▶ WORK INSTRUCTIONS
Pictures must not appear in the copy. Restate exactly the lines below from the one with "Click the vertical" through the one with "Given: Open People face view icon", inclusive.
^^^^^^^^^^^^^^^^
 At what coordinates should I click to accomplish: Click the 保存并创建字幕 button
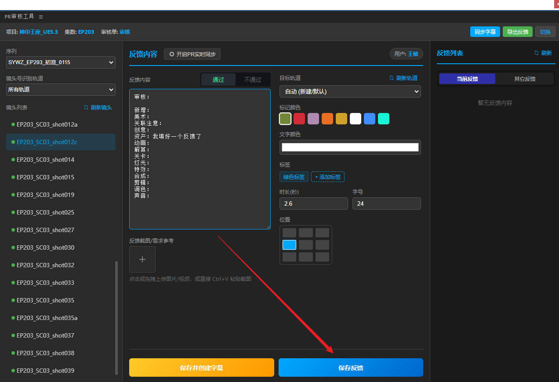click(x=201, y=367)
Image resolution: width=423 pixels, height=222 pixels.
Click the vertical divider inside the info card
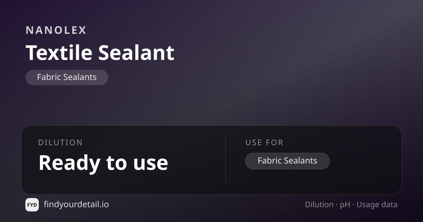[x=226, y=160]
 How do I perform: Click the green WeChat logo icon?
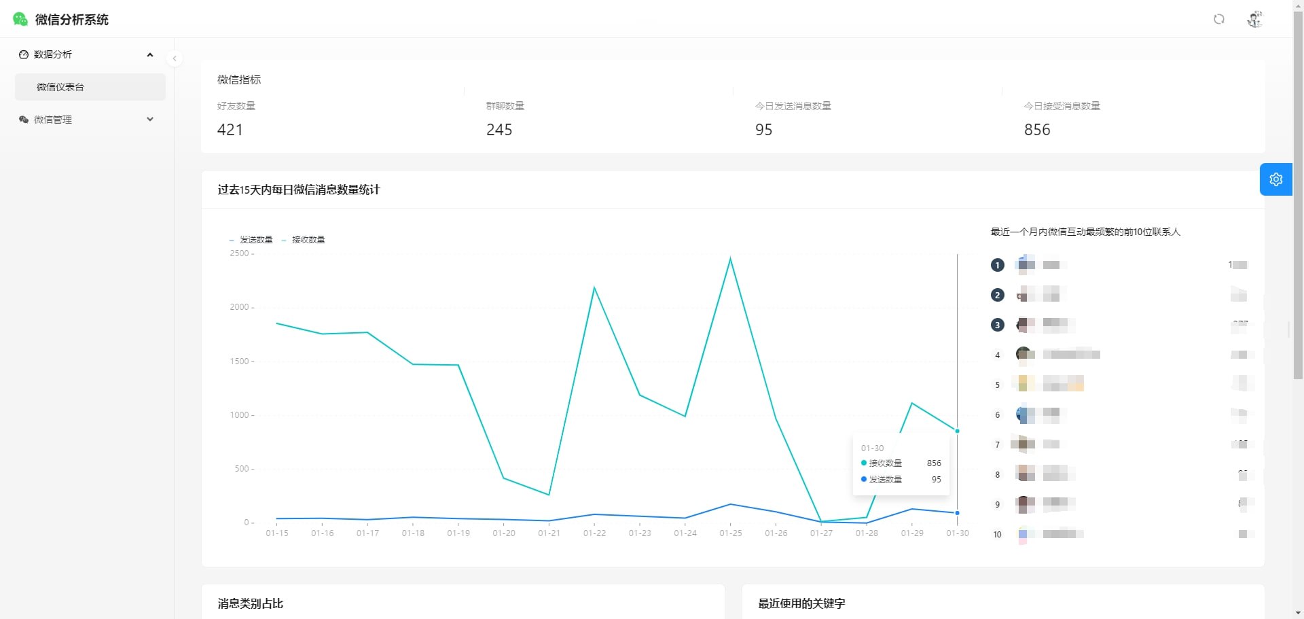[x=20, y=19]
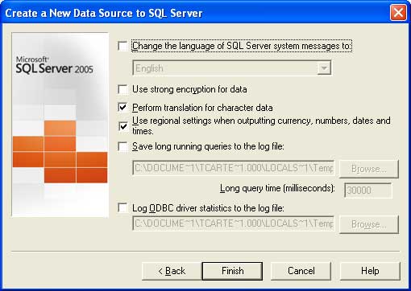
Task: Enable Save long running queries to log
Action: pos(122,146)
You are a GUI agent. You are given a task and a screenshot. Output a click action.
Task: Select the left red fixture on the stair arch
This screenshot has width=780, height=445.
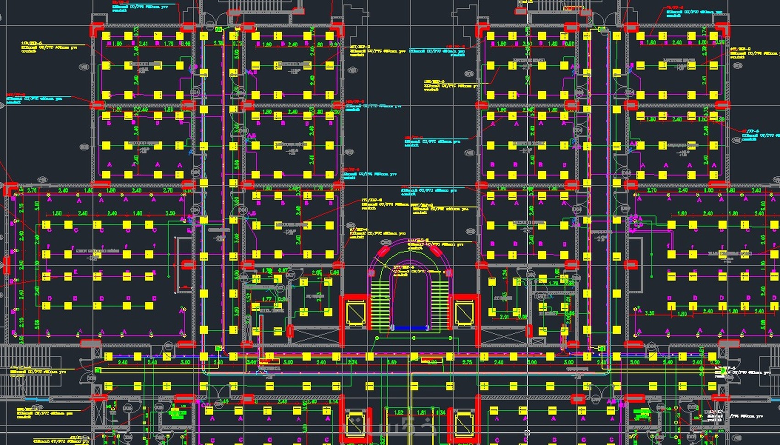(x=384, y=251)
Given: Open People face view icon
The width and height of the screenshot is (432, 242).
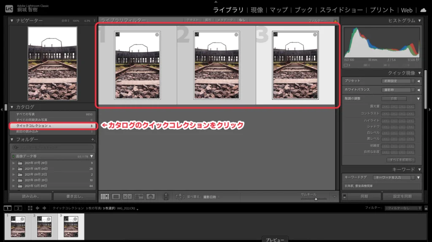Looking at the screenshot, I should (x=150, y=196).
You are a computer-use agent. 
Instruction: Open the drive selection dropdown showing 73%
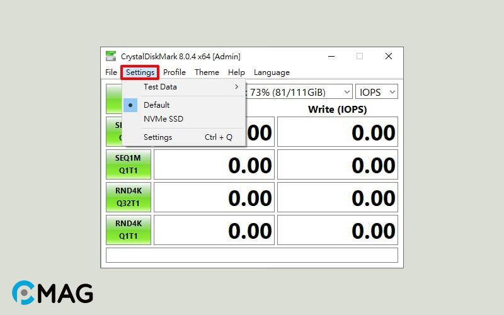(x=299, y=92)
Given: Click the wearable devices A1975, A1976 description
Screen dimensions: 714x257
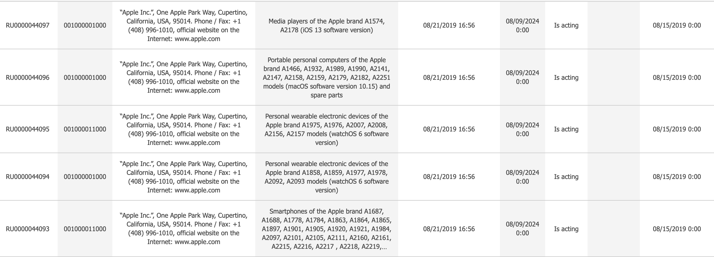Looking at the screenshot, I should 326,129.
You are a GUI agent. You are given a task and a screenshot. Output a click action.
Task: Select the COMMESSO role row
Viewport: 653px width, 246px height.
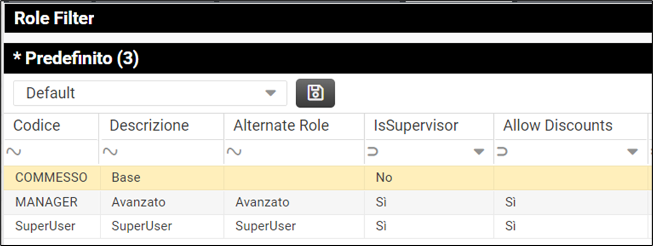(51, 177)
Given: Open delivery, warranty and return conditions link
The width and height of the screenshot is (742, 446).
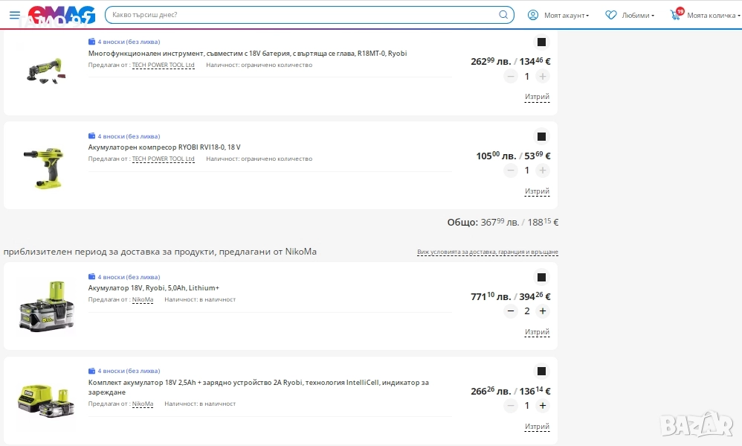Looking at the screenshot, I should point(487,252).
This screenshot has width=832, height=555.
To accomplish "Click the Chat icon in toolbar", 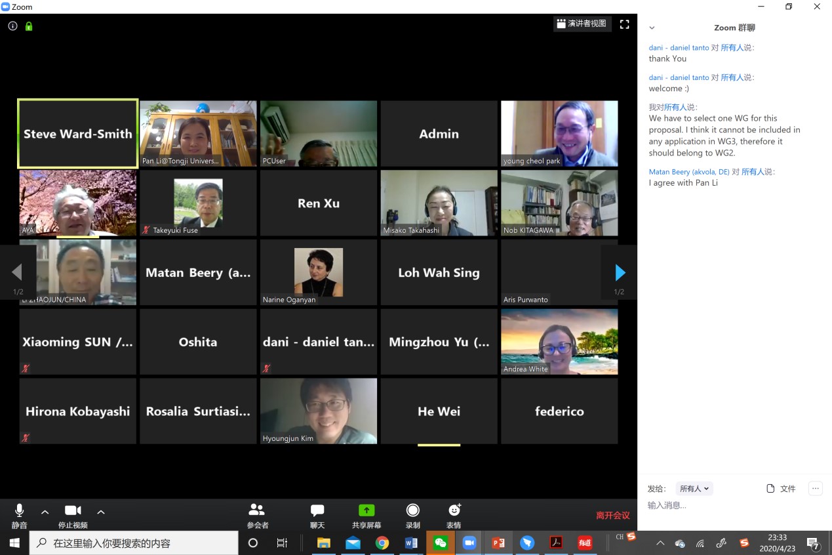I will pos(317,510).
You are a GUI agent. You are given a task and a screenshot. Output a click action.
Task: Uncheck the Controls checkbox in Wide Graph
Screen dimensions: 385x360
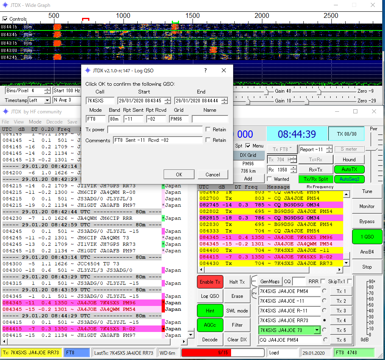point(5,19)
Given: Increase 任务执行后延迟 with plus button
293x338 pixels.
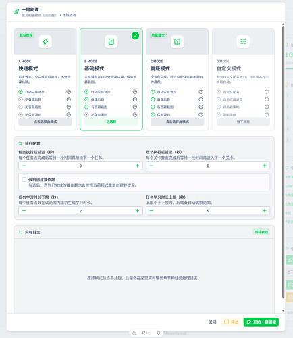Looking at the screenshot, I should [x=137, y=166].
^^^^^^^^^^^^^^^^
▶ ANSWER TO THIS EXERCISE
Click the vertical divider inside the info card
[x=226, y=160]
 How do I perform: Click the green WeChat logo icon?
[x=20, y=19]
Task: Enable Save long running queries to log
Action: pos(122,146)
You are a GUI agent. You are given a task and a screenshot. Output a click action.
Task: Select the left red fixture on the stair arch
This screenshot has width=780, height=445.
(x=384, y=251)
Given: Open People face view icon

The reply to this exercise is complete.